To be done | Retype the stretch of records below from the line containing "Task: Click the chl-a (mg m-3) colorbar" through the line containing "Looking at the screenshot, I should click(x=369, y=701).", reproducing each line as it appears.

-- Start Dataset content --

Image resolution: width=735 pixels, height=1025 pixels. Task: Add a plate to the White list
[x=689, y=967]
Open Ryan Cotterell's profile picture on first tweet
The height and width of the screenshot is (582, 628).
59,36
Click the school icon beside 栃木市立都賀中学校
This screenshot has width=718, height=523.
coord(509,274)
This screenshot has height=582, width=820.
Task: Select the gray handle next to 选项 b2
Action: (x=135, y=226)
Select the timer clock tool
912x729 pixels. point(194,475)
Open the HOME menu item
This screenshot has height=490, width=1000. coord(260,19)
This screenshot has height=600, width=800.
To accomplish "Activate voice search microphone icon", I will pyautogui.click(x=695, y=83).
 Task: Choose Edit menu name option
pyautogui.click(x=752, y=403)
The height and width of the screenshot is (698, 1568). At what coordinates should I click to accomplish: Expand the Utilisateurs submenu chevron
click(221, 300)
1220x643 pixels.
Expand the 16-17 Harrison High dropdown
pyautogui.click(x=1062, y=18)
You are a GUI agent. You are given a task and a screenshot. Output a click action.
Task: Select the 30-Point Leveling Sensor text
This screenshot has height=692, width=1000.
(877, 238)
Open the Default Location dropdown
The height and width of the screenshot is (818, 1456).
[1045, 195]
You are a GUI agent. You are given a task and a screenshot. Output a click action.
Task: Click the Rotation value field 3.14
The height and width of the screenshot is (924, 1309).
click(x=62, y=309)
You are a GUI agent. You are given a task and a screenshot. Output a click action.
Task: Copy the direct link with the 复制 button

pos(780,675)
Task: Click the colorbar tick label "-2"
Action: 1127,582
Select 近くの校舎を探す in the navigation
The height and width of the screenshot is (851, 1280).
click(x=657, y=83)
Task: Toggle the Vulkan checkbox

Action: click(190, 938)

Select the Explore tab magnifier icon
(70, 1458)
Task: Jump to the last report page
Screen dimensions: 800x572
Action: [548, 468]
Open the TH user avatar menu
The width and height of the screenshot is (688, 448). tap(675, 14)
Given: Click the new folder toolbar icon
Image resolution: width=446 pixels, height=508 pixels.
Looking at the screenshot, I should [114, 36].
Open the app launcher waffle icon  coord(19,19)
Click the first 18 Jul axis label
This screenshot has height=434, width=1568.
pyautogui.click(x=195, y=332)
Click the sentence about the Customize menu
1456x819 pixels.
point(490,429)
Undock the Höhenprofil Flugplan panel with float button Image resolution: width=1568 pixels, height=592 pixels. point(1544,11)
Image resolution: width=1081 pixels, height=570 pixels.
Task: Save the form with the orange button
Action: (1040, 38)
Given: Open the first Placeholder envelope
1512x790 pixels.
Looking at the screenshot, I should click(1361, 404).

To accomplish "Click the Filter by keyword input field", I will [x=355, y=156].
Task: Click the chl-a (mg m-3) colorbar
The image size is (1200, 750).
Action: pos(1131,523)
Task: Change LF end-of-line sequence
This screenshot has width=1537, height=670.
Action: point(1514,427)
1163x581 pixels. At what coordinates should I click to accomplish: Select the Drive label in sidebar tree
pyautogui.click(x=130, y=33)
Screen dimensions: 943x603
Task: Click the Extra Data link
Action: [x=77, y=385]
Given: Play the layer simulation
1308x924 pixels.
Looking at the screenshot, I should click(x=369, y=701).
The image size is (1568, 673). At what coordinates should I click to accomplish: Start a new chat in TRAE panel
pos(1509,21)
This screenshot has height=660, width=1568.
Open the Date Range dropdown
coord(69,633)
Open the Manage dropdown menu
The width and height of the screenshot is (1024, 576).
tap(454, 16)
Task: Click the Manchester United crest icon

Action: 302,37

-- End Dataset content --

Written reply |
Task: Click the chl-a (mg m-3) colorbar
The image size is (1200, 750).
Action: pos(1131,523)
Task: Change LF end-of-line sequence
This screenshot has width=1537, height=670.
Action: point(1514,427)
1163x581 pixels. At what coordinates should I click to accomplish: Select the Drive label in sidebar tree
pyautogui.click(x=130, y=33)
Screen dimensions: 943x603
Task: Click the Extra Data link
Action: [x=77, y=385]
Given: Play the layer simulation
1308x924 pixels.
Looking at the screenshot, I should click(x=369, y=701).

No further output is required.